**Task objective**
Using the entries below, copy exactly each line from the line with "Viewport: 363px width, 406px" up to and including the line with "This screenshot has width=1289, height=892.", with every picture left out.

**Available data**
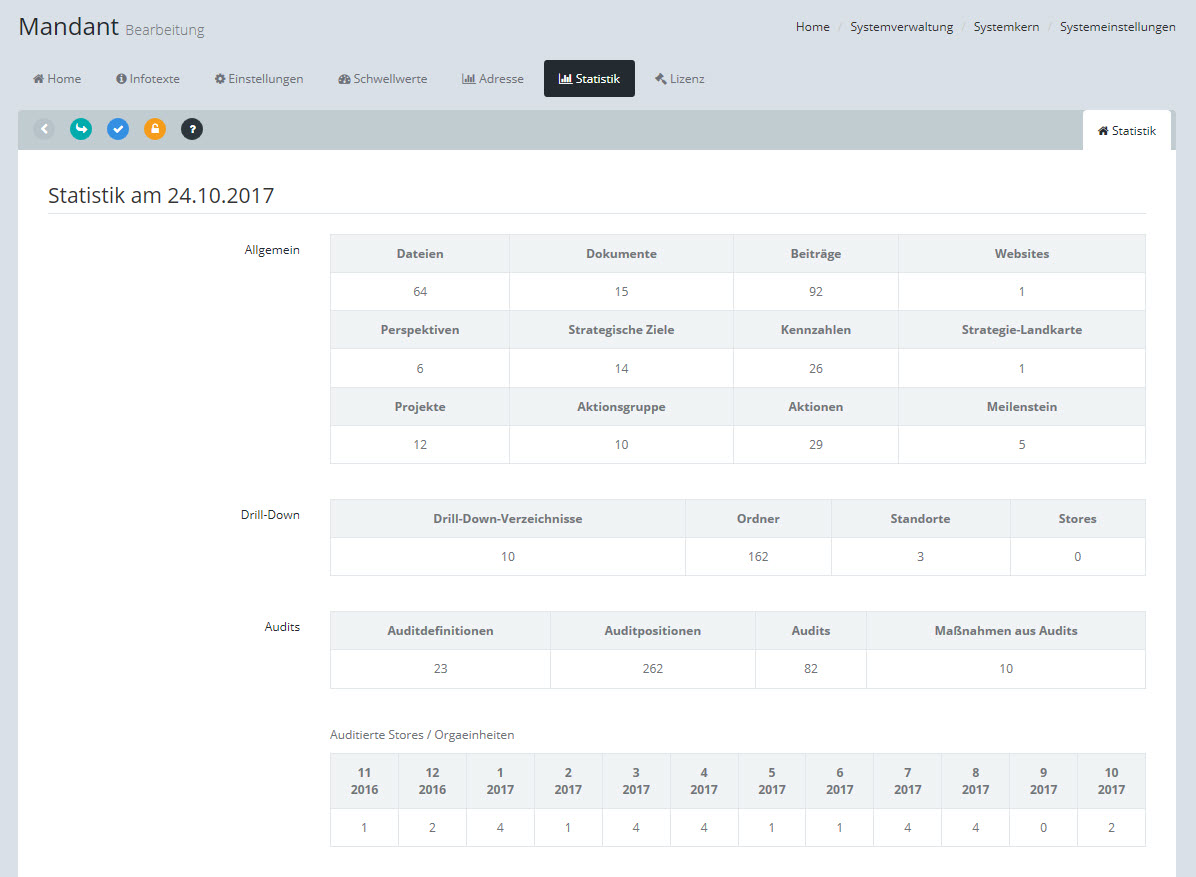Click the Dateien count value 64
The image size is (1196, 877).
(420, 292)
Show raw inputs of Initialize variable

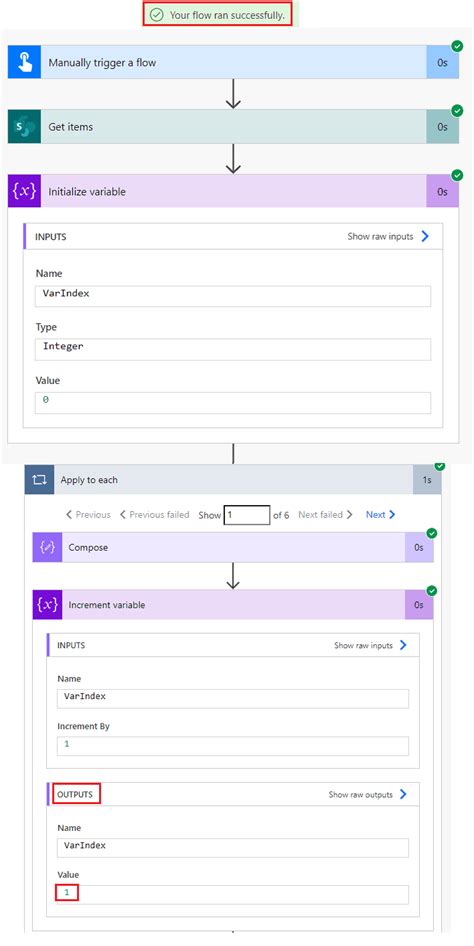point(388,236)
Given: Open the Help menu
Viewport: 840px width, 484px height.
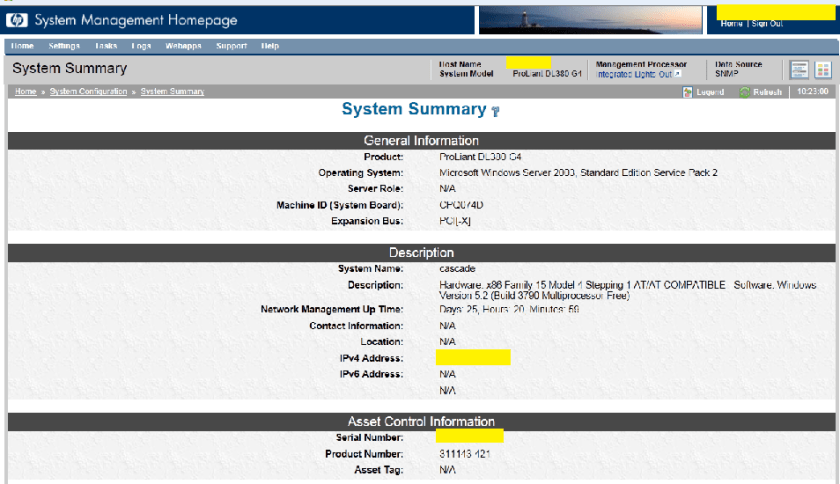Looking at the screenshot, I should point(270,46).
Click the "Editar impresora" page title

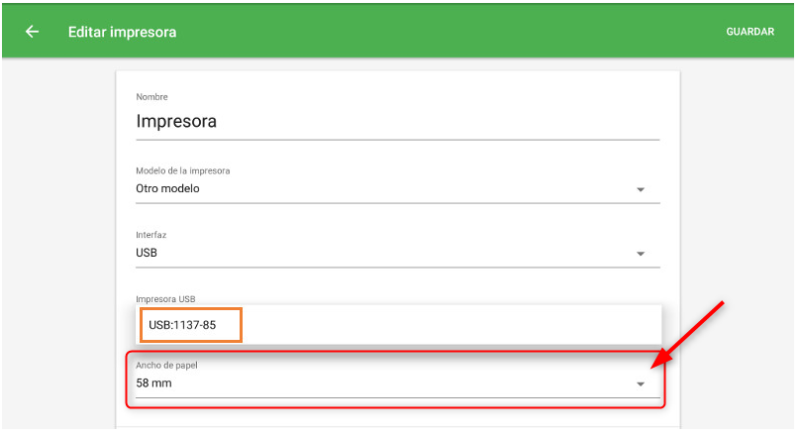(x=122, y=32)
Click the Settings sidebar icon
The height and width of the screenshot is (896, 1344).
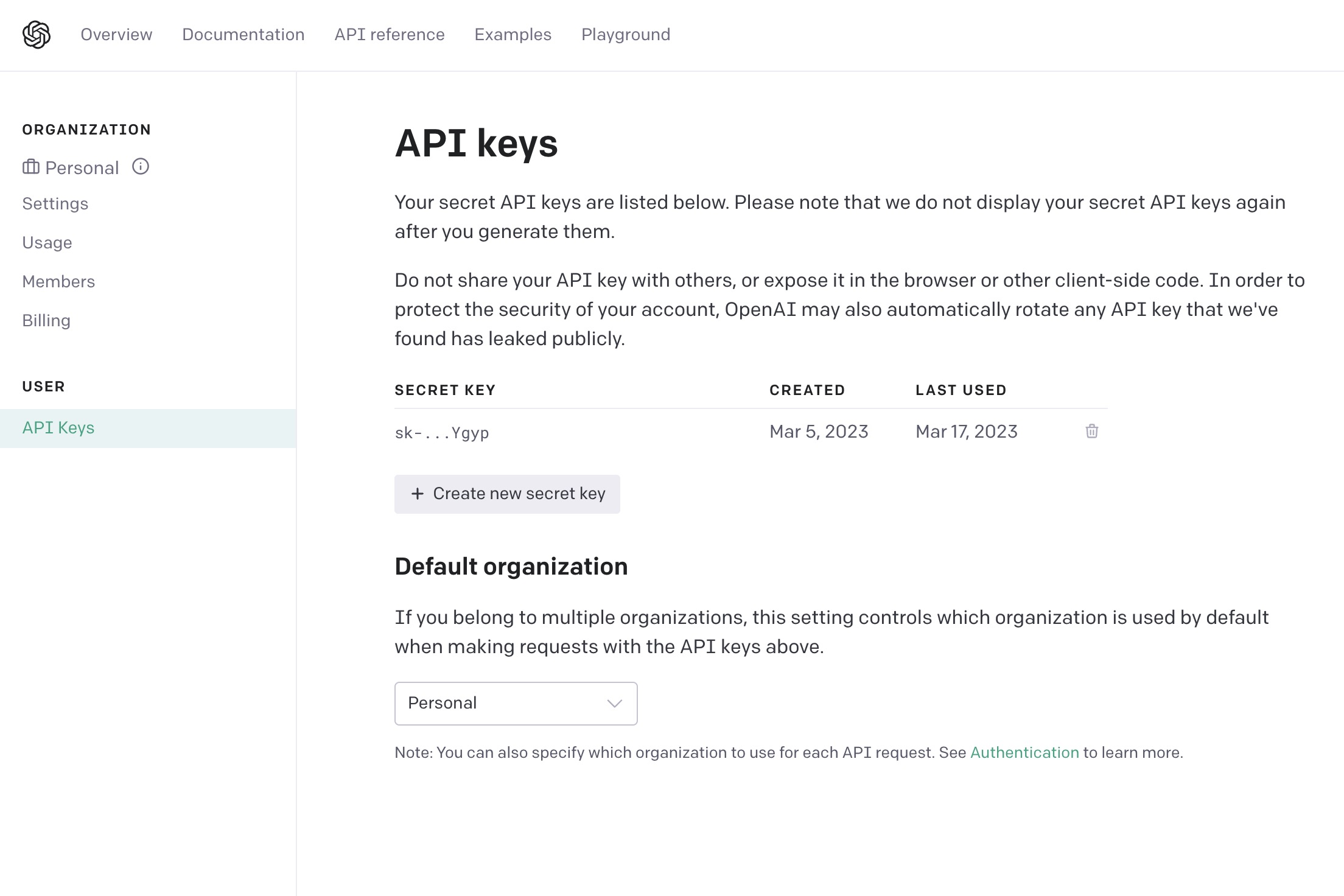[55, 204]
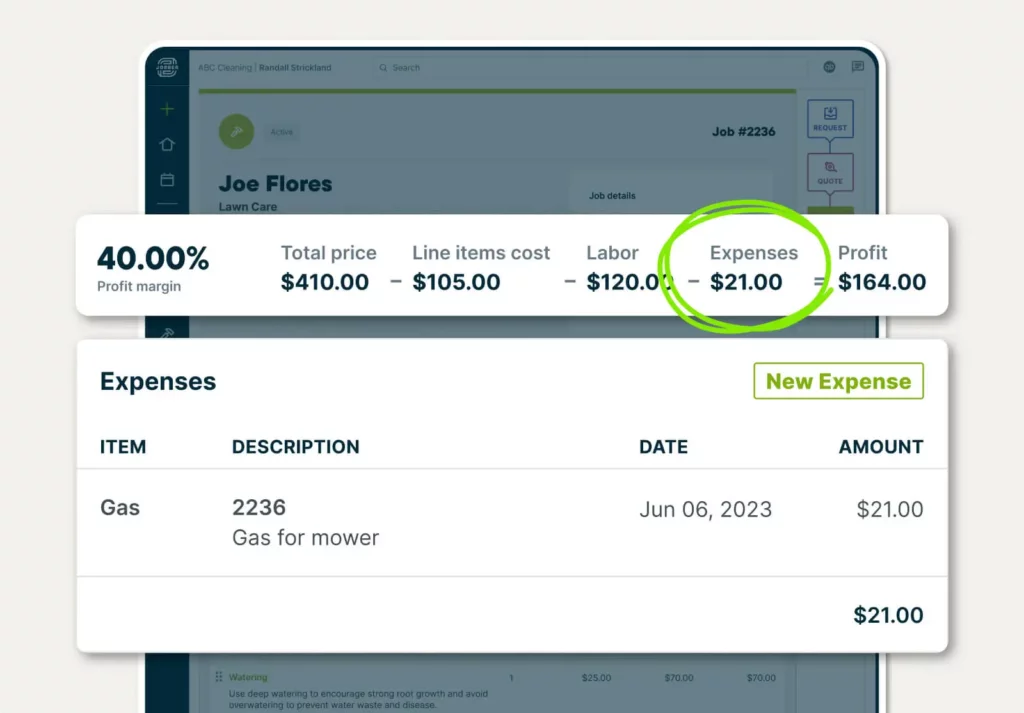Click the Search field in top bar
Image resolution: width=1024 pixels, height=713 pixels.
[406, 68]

* * *

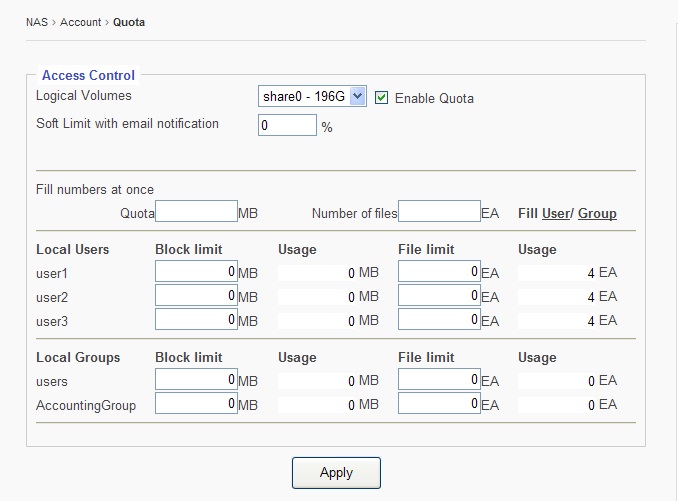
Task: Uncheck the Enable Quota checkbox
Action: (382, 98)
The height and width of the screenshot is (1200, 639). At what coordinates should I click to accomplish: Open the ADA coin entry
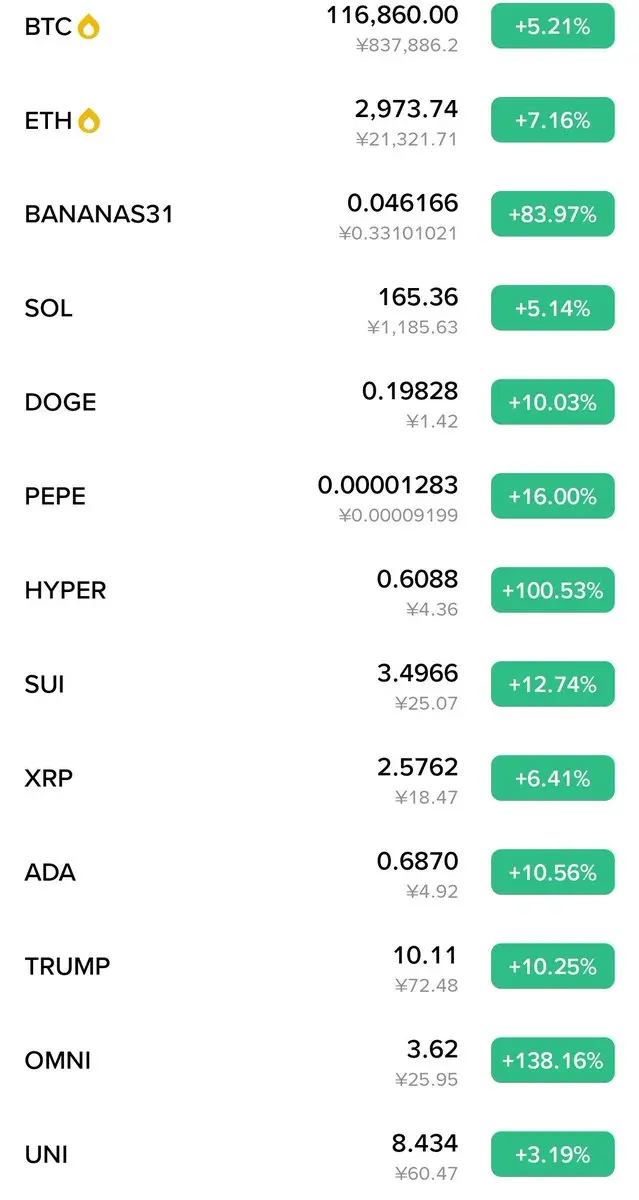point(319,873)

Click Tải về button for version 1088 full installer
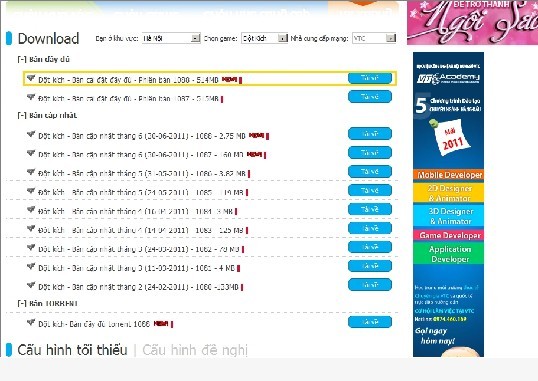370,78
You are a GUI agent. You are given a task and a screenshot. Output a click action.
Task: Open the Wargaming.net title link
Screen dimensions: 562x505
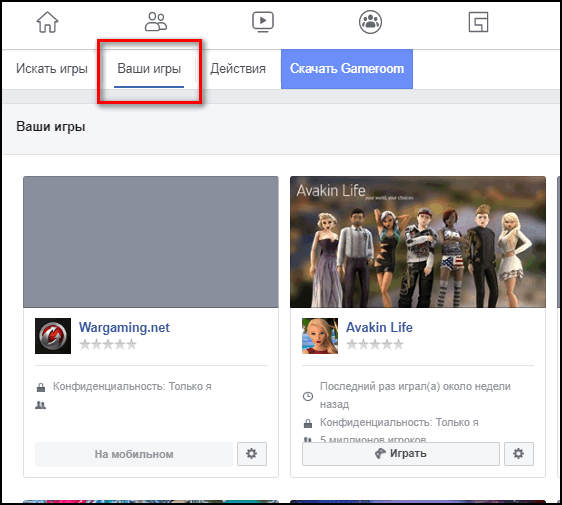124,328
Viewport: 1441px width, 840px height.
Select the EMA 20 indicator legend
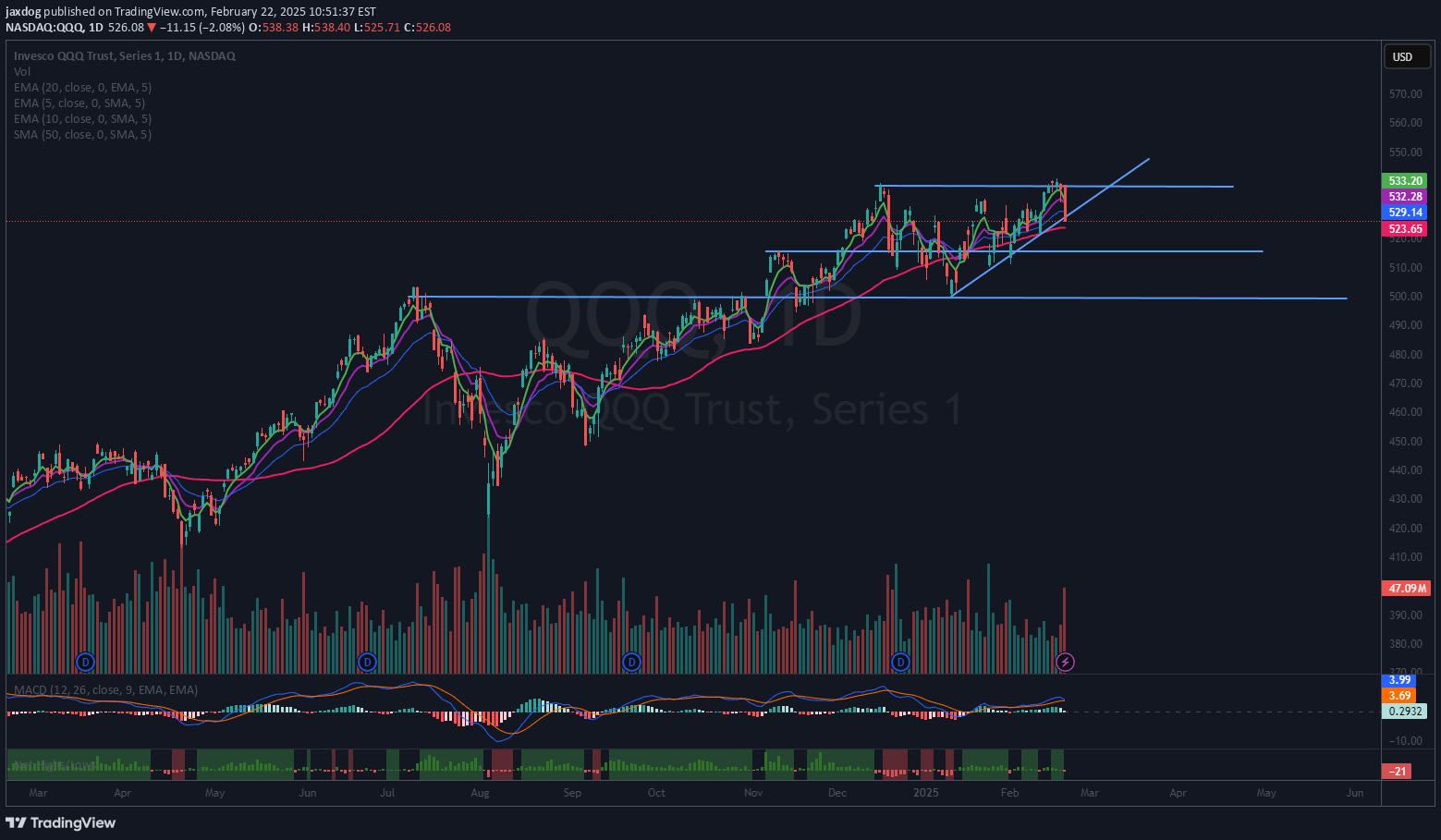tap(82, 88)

...

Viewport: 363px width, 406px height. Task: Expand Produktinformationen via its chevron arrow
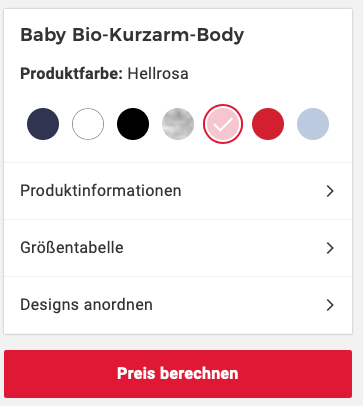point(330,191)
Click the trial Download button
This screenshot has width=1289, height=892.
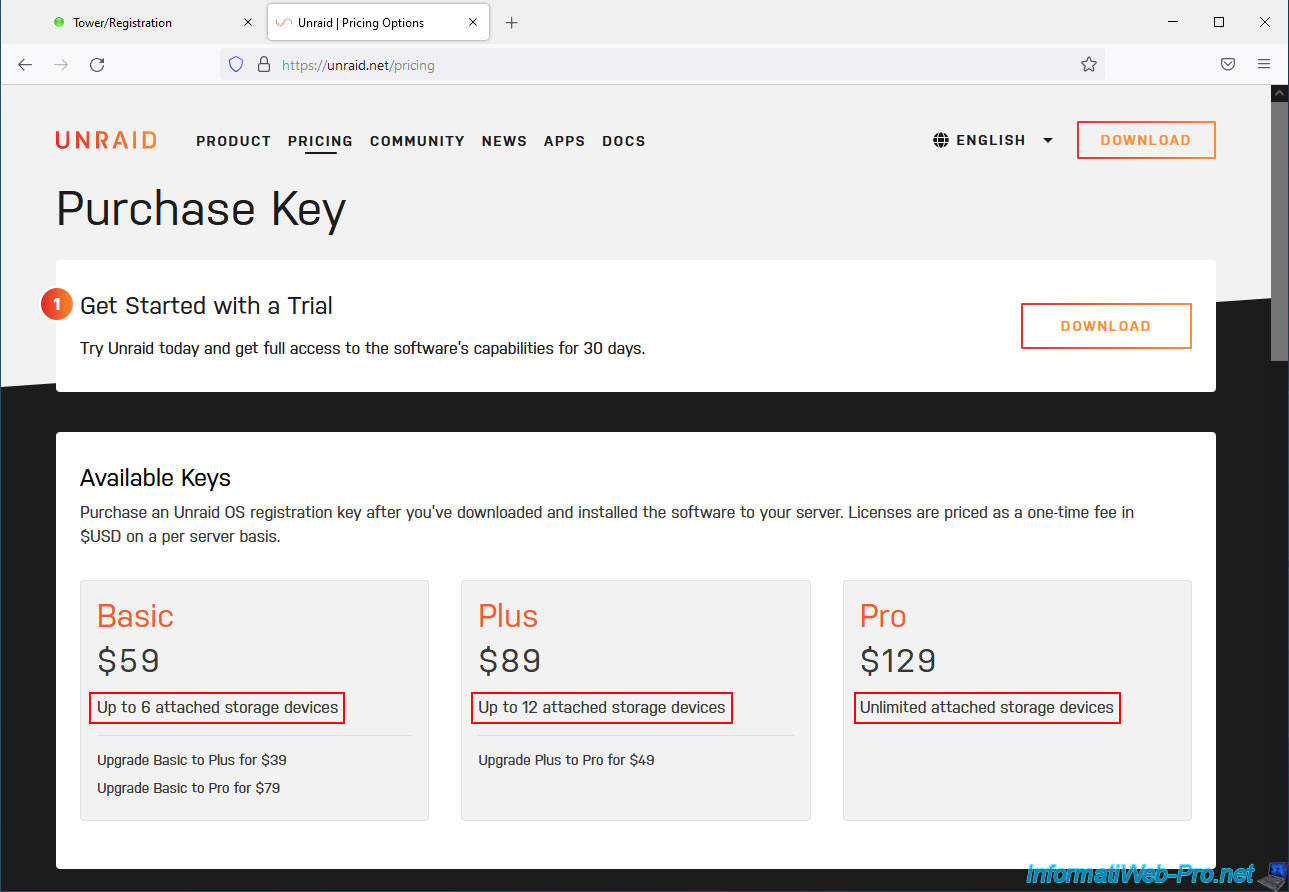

**The answer**
Viewport: 363px width, 406px height. Task: Expand Produktinformationen via its chevron arrow
point(330,191)
Click the trial Download button
This screenshot has width=1289, height=892.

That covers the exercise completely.